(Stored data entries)
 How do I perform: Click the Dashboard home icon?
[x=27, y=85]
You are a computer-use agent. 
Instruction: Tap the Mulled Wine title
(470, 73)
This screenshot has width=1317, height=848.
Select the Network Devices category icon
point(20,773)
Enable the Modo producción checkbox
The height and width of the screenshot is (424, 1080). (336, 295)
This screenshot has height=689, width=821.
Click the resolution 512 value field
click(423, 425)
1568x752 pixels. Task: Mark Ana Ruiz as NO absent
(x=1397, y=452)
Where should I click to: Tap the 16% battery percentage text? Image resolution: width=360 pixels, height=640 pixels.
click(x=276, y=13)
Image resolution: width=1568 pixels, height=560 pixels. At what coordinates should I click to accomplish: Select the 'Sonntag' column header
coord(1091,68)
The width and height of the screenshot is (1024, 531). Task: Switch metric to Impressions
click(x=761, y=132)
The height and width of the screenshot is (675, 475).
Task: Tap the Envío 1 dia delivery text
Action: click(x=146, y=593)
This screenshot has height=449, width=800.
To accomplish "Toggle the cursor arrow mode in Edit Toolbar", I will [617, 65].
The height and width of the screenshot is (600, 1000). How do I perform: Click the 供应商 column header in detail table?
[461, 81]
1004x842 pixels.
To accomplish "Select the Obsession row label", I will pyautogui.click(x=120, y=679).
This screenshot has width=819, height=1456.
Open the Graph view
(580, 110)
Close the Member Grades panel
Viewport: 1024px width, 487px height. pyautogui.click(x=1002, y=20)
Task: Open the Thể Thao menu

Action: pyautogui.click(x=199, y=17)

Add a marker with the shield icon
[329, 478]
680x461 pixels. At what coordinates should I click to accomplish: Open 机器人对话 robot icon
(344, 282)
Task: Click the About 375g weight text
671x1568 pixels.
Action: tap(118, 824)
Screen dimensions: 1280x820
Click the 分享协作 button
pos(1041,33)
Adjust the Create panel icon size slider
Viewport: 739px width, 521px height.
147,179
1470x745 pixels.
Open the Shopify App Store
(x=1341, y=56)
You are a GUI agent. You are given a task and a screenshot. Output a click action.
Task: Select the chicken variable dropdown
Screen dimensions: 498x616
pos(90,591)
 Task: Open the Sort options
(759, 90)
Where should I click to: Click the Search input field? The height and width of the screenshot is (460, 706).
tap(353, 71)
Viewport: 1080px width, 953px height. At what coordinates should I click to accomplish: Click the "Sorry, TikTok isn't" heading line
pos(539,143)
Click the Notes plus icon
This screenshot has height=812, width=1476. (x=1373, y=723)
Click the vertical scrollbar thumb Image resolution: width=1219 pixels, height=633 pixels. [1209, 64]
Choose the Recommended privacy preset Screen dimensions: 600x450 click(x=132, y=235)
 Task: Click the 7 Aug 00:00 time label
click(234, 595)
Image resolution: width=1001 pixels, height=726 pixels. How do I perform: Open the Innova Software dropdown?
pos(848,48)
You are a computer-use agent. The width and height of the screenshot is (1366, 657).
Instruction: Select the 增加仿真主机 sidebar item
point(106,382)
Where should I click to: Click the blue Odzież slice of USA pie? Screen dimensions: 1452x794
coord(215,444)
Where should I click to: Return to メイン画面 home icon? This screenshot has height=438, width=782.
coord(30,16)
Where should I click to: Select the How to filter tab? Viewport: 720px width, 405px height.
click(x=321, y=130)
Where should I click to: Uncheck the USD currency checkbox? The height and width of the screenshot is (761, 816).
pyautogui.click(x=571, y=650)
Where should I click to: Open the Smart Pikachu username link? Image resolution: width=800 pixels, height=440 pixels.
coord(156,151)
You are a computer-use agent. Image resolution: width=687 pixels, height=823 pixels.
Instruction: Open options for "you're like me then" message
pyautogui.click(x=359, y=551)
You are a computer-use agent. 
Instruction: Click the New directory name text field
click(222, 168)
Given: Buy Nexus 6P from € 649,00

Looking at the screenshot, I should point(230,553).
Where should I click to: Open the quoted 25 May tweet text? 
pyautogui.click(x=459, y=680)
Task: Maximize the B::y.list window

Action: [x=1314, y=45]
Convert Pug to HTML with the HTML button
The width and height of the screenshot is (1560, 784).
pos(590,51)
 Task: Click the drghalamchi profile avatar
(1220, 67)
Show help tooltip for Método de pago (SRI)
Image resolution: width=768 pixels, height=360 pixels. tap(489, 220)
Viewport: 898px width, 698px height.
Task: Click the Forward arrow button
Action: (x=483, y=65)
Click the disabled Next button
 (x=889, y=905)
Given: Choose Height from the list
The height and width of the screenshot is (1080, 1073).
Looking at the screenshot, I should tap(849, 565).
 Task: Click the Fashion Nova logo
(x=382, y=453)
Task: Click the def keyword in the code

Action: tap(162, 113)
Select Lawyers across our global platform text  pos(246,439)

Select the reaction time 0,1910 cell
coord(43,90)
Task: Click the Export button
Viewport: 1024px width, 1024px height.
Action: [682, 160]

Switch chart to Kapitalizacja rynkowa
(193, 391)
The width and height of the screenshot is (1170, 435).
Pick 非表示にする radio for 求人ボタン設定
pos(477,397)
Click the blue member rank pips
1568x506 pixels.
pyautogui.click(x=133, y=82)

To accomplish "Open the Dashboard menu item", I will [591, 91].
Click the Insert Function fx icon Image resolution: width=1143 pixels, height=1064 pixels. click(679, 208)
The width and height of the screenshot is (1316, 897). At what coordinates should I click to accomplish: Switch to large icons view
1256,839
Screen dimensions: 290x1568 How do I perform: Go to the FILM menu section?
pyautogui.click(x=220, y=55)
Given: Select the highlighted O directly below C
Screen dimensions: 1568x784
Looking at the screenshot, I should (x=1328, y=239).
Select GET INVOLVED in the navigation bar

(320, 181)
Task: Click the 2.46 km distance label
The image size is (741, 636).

#### To do
Write the records out again so that each one matches the original exactly.

#### Exercise response
 How do I perform: Click the Dashboard home icon?
[x=27, y=85]
You are a computer-use agent. 
Instruction: Tap the Mulled Wine title
(470, 73)
This screenshot has width=1317, height=848.
Select the Network Devices category icon
point(20,773)
Enable the Modo producción checkbox
The height and width of the screenshot is (424, 1080). (336, 295)
This screenshot has height=689, width=821.
Click the resolution 512 value field
click(423, 425)
1568x752 pixels. Task: Mark Ana Ruiz as NO absent
(x=1397, y=452)
Where should I click to: Tap the 16% battery percentage text? Image resolution: width=360 pixels, height=640 pixels.
click(x=276, y=13)
Image resolution: width=1568 pixels, height=560 pixels. At what coordinates should I click to accomplish: Select the 'Sonntag' column header
coord(1091,68)
The width and height of the screenshot is (1024, 531). Task: Switch metric to Impressions
click(x=761, y=132)
The height and width of the screenshot is (675, 475).
Task: Tap the Envío 1 dia delivery text
Action: click(x=146, y=593)
This screenshot has height=449, width=800.
To accomplish "Toggle the cursor arrow mode in Edit Toolbar", I will [617, 65].
The height and width of the screenshot is (600, 1000). How do I perform: Click the 供应商 column header in detail table?
[461, 81]
1004x842 pixels.
To accomplish "Select the Obsession row label", I will pyautogui.click(x=120, y=679).
This screenshot has width=819, height=1456.
Open the Graph view
(580, 110)
Close the Member Grades panel
Viewport: 1024px width, 487px height. pyautogui.click(x=1002, y=20)
Task: Open the Thể Thao menu

Action: pyautogui.click(x=199, y=17)

Add a marker with the shield icon
[329, 478]
680x461 pixels. At what coordinates should I click to accomplish: Open 机器人对话 robot icon
(344, 282)
Task: Click the About 375g weight text
671x1568 pixels.
Action: tap(118, 824)
Screen dimensions: 1280x820
Click the 分享协作 button
pos(1041,33)
Adjust the Create panel icon size slider
Viewport: 739px width, 521px height.
147,179
1470x745 pixels.
Open the Shopify App Store
(x=1341, y=56)
You are a GUI agent. You are given a task and a screenshot. Output a click action.
Task: Select the chicken variable dropdown
Screen dimensions: 498x616
pos(90,591)
 Task: Open the Sort options
(759, 90)
Where should I click to: Click the Search input field? The height and width of the screenshot is (460, 706).
tap(353, 71)
Viewport: 1080px width, 953px height. At what coordinates should I click to accomplish: Click the "Sorry, TikTok isn't" heading line
pos(539,143)
Click the Notes plus icon
This screenshot has height=812, width=1476. (x=1373, y=723)
Click the vertical scrollbar thumb Image resolution: width=1219 pixels, height=633 pixels. [1209, 64]
Choose the Recommended privacy preset Screen dimensions: 600x450 click(x=132, y=235)
 Task: Click the 7 Aug 00:00 time label
click(234, 595)
Image resolution: width=1001 pixels, height=726 pixels. How do I perform: Open the Innova Software dropdown?
pos(848,48)
You are a computer-use agent. The width and height of the screenshot is (1366, 657).
Instruction: Select the 增加仿真主机 sidebar item
point(106,382)
Where should I click to: Click the blue Odzież slice of USA pie? Screen dimensions: 1452x794
coord(215,444)
Where should I click to: Return to メイン画面 home icon? This screenshot has height=438, width=782.
coord(30,16)
Where should I click to: Select the How to filter tab? Viewport: 720px width, 405px height.
click(x=321, y=130)
Where should I click to: Uncheck the USD currency checkbox? The height and width of the screenshot is (761, 816).
pyautogui.click(x=571, y=650)
Where should I click to: Open the Smart Pikachu username link? Image resolution: width=800 pixels, height=440 pixels.
coord(156,151)
You are a computer-use agent. Image resolution: width=687 pixels, height=823 pixels.
Instruction: Open options for "you're like me then" message
pyautogui.click(x=359, y=551)
You are a computer-use agent. 
Instruction: Click the New directory name text field
click(222, 168)
Given: Buy Nexus 6P from € 649,00

Looking at the screenshot, I should point(230,553).
Where should I click to: Open the quoted 25 May tweet text? 
pyautogui.click(x=459, y=680)
Task: Maximize the B::y.list window

Action: [x=1314, y=45]
Convert Pug to HTML with the HTML button
The width and height of the screenshot is (1560, 784).
pos(590,51)
 Task: Click the drghalamchi profile avatar
(1220, 67)
Show help tooltip for Método de pago (SRI)
Image resolution: width=768 pixels, height=360 pixels. tap(489, 220)
Viewport: 898px width, 698px height.
Task: Click the Forward arrow button
Action: (x=483, y=65)
Click the disabled Next button
 (x=889, y=905)
Given: Choose Height from the list
The height and width of the screenshot is (1080, 1073).
Looking at the screenshot, I should tap(849, 565).
 Task: Click the Fashion Nova logo
(x=382, y=453)
Task: Click the def keyword in the code

Action: tap(162, 113)
Select Lawyers across our global platform text  pos(246,439)

Select the reaction time 0,1910 cell
coord(43,90)
Task: Click the Export button
Viewport: 1024px width, 1024px height.
Action: [682, 160]

Switch chart to Kapitalizacja rynkowa
(193, 391)
The width and height of the screenshot is (1170, 435).
Pick 非表示にする radio for 求人ボタン設定
pos(477,397)
Click the blue member rank pips
1568x506 pixels.
pyautogui.click(x=133, y=82)

To accomplish "Open the Dashboard menu item", I will [591, 91].
Click the Insert Function fx icon Image resolution: width=1143 pixels, height=1064 pixels. click(679, 208)
The width and height of the screenshot is (1316, 897). At what coordinates should I click to accomplish: Switch to large icons view
1256,839
Screen dimensions: 290x1568 How do I perform: Go to the FILM menu section?
pyautogui.click(x=220, y=55)
Given: Select the highlighted O directly below C
Screen dimensions: 1568x784
Looking at the screenshot, I should (x=1328, y=239).
Select GET INVOLVED in the navigation bar

(320, 181)
Task: Click the 2.46 km distance label
The image size is (741, 636).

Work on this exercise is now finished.